L’examen d’une nouvelle proposition de loi transpartisane, intitulée « pour une montagne vivante et souveraine », débutera ce mardi à l’Assemblée nationale. Cette initiative vise à assouplir les règles de la loi Montagne concernant la constructibilité, suscitant de nombreuses interrogations sur ses répercussions à l’échelle locale.
Portée par Jean-Pierre Vigier, président de l’ANEM (l’association nationale des élus de montagne) et député LR, cette loi a pour ambition d'assouplir ce qu'il considère comme des contraintes excessives.
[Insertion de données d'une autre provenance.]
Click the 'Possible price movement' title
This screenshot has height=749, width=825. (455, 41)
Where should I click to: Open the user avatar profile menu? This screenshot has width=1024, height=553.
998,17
Le député François-Xavier Ceccoli, représentant la Haute-Corse, partage cette vision et déclare : « des blocages administratifs parfois incompréhensibles empêchent des constructions à proximité de terrains déjà urbanisés ». Selon le site de l'Assemblée nationale, cette proposition a pour but de tenir compte des spécificités locales sans créer de fragmentation urbaine.
Une avancée majeure pour la vitalité de la ruralité
Le projet de loi se concentre sur le « caractère continu » de l’urbanisation, en tenant compte des caractéristiques spécifiques des territoires concernés. Ceccoli souligne l'importance de proposer des constructions qui répondent aux besoins de la communauté, en prévoyant par exemple que « la nature, la vocation et les objectifs des projets d’urbanisation soient pris en compte pour encourager les activités locales et assurer un habitat permanent ».
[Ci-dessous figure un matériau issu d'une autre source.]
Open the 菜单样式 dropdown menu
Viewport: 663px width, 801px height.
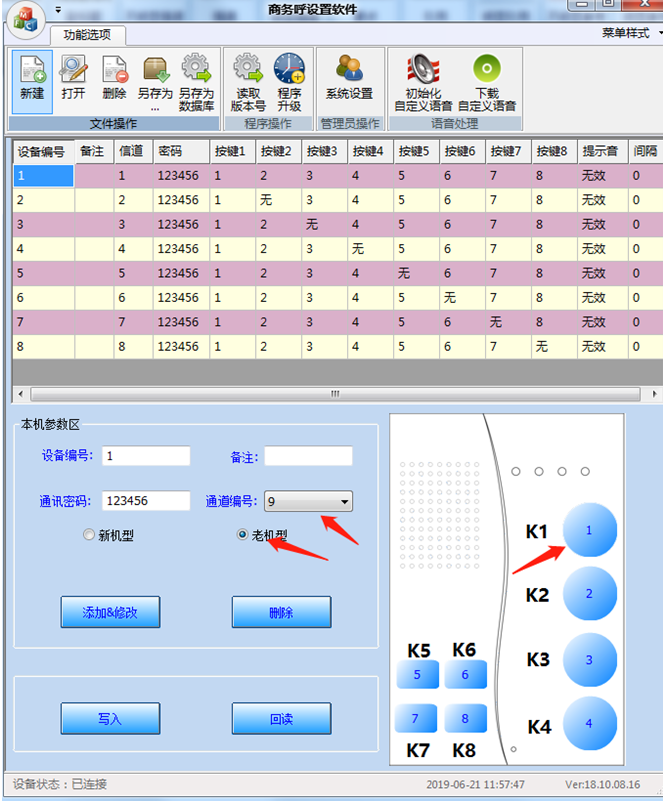click(x=630, y=32)
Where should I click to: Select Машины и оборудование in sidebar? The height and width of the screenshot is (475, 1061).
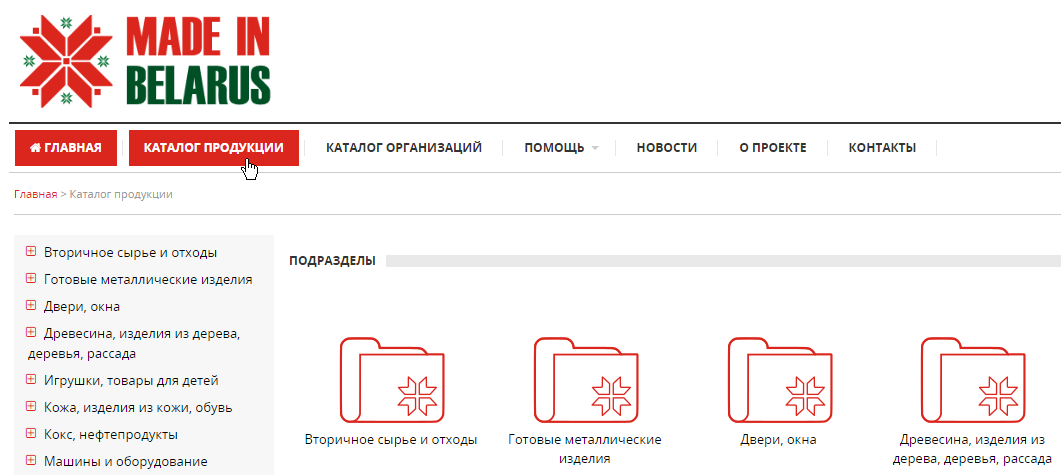point(125,461)
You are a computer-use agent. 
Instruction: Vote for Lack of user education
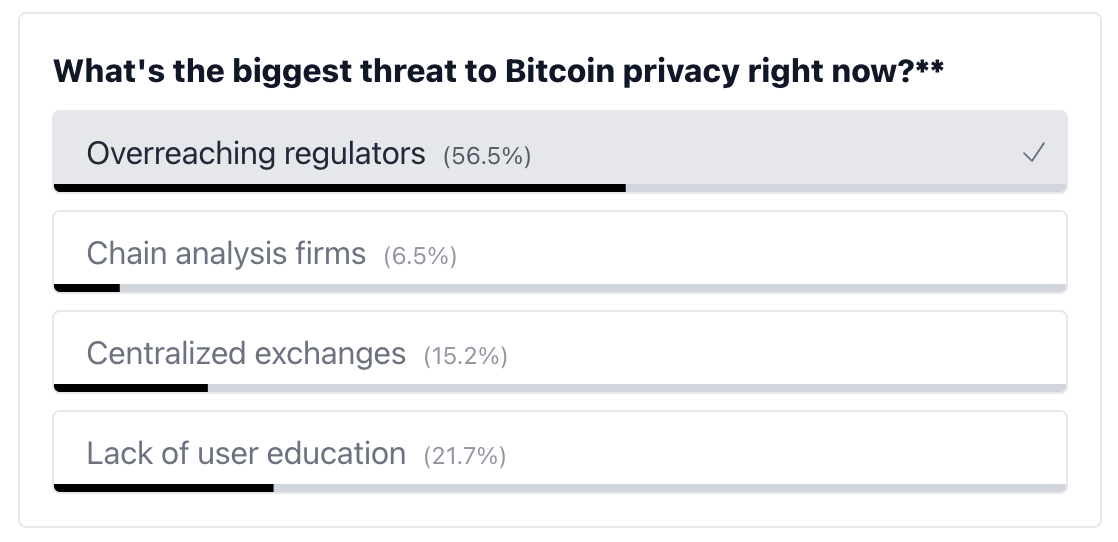(x=560, y=451)
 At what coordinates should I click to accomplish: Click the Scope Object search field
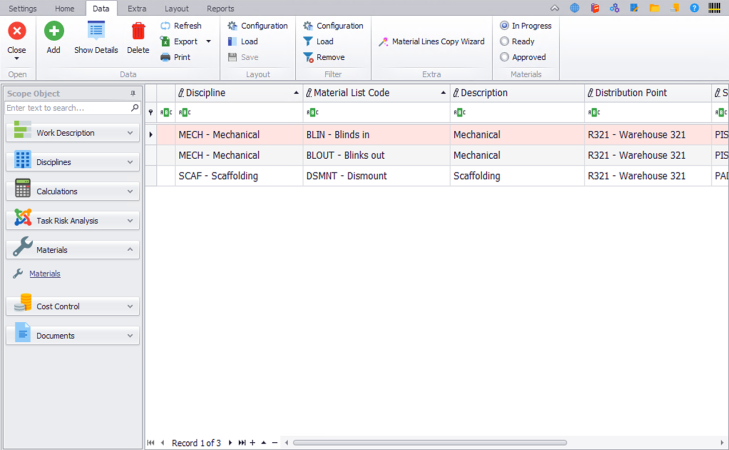point(68,107)
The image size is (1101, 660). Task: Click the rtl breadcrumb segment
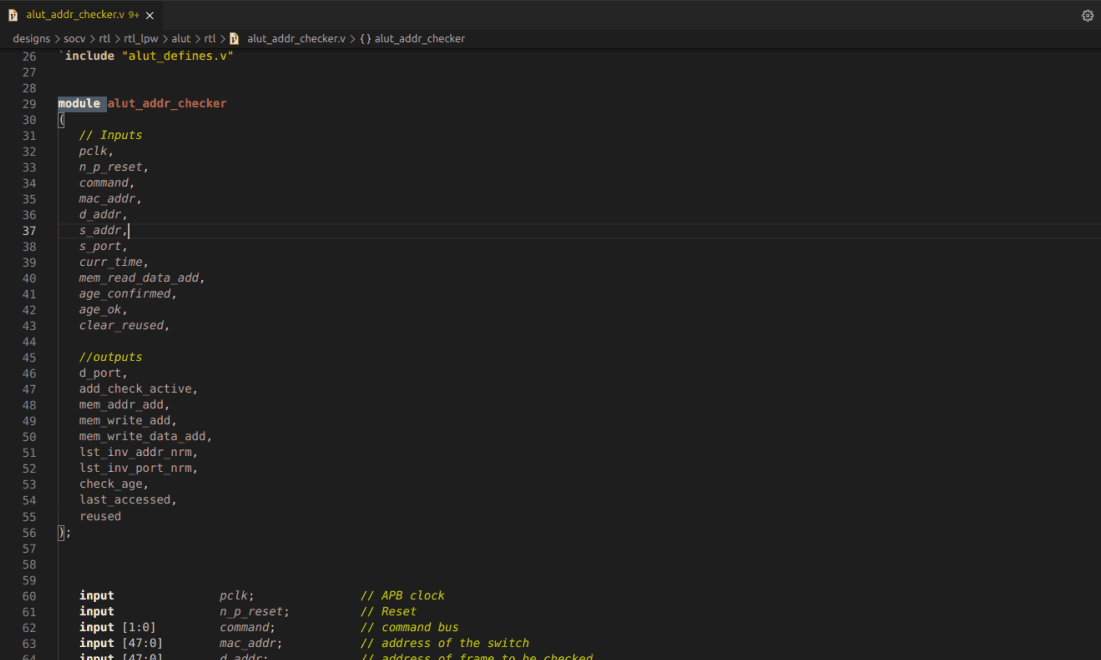pos(104,38)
Cette modification pourrait être un levier important pour revitaliser la ruralité en Corse, selon plusieurs experts consultés, qui estiment que le cadre réglementaire actuel freine l'initiative locale. « L’objectif est d’apporter un souffle nouveau aux territoires intérieurs », explique un acteur associatif engagé dans le développement local.
Un retour sur la loi ZAN
Jean-Pierre Vigier propose également de revenir sur un amendement sur la loi ZAN (zéro artificialisation nette) adopté il y a trois ans, qui limite l’expansion des communes corses non dotées d’un document d’urbanisme. Ceccoli juge la date butoir de 2027 trop rapide et souhaite la reporter à 2032. « Ce qui est imposé aux communes littorales ne prend pas en compte les enjeux spécifiques des zones montagneuses », souligne-t-il. Cela permettrait à ces territoires de mieux s’adapter aux évolutions nécessaires.
Le député met en lumière la complexité des régulations en vigueur qui, selon lui, nuisent à l'efficacité des projets et plaide pour une révision des normes imposées, soulignant l'« injustice d’une application unique à la Corse ».
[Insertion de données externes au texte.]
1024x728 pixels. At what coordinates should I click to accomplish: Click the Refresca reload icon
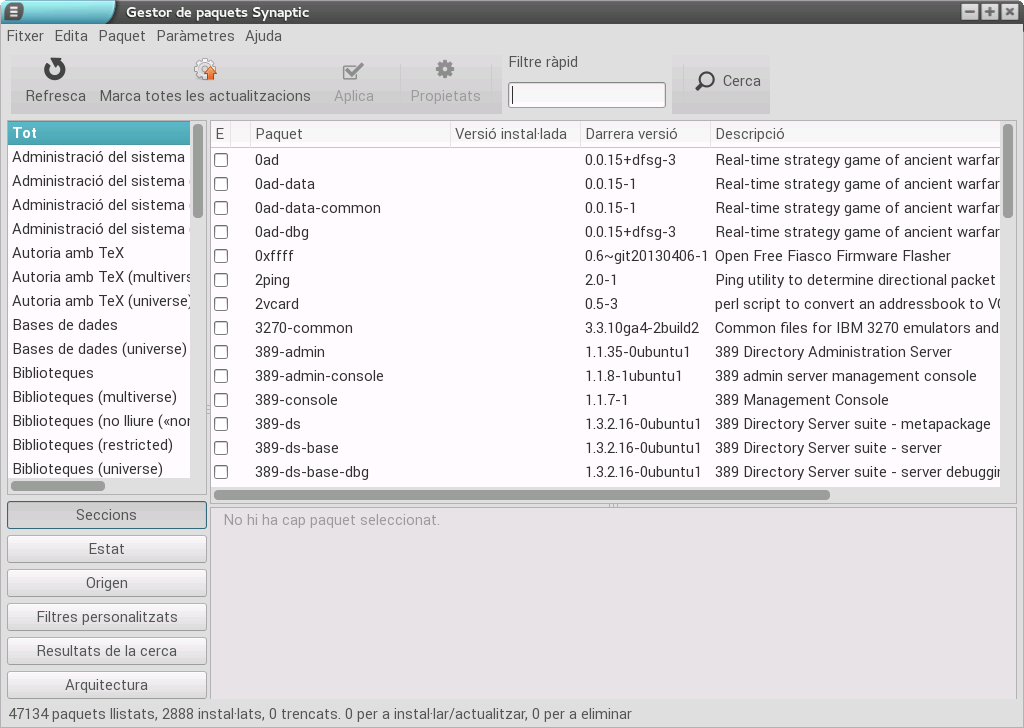[x=55, y=70]
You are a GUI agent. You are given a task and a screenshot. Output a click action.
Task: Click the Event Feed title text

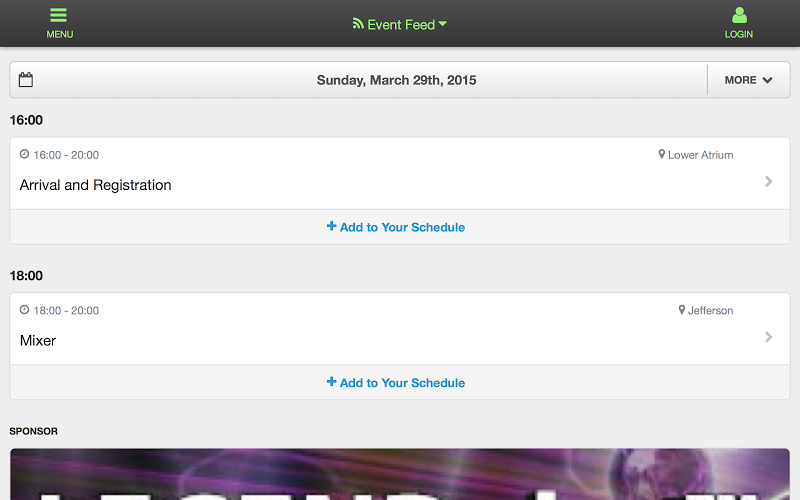401,24
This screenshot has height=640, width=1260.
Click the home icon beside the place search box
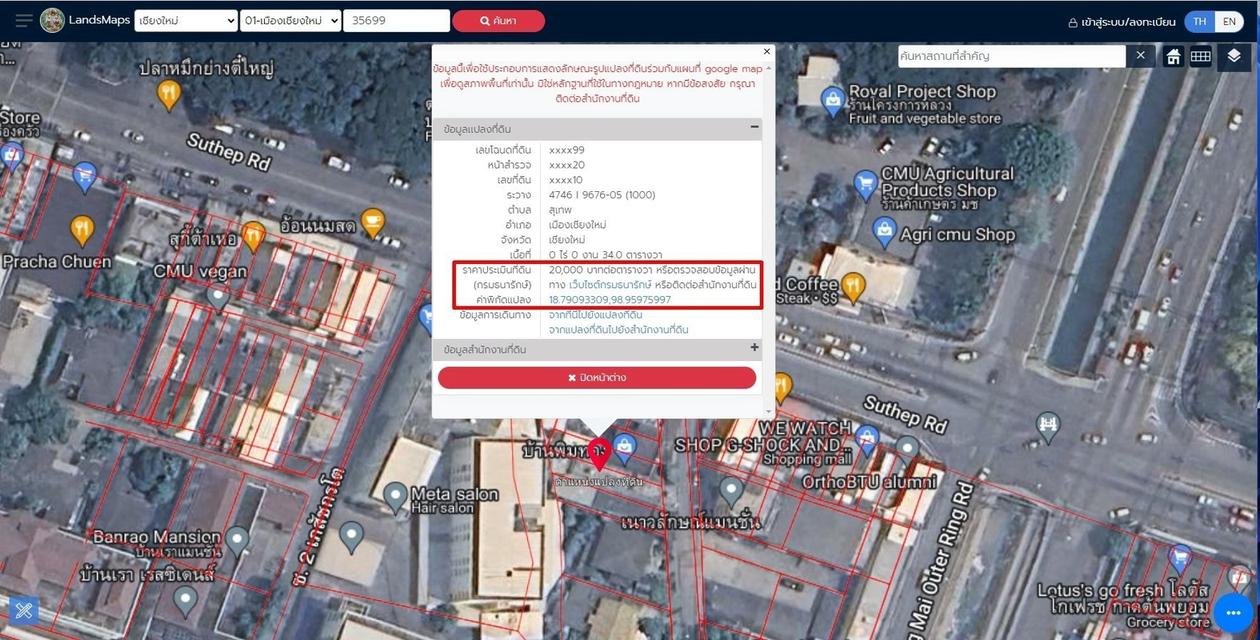(x=1173, y=57)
Des mesures complémentaires
Outre l’assouplissement des règles d’urbanisme, la proposition de loi inclut des mesures pour améliorer la gestion des ressources en eau et soutenir le développement d'infrastructures agricoles. Elle vise également à adapter les conditions d'ouverture et de fermeture des classes en prenant en compte les spécificités géographiques et démographiques des écoles publiques.
Cette loi, qui sera soumise au vote d’ici ce mercredi soir, est considérée comme un tournant potentiel pour l’avenir de l’urbanisme en Corse, et pourrait redonner aux élus locaux les clefs pour développer leurs territoires d’une manière plus proactive.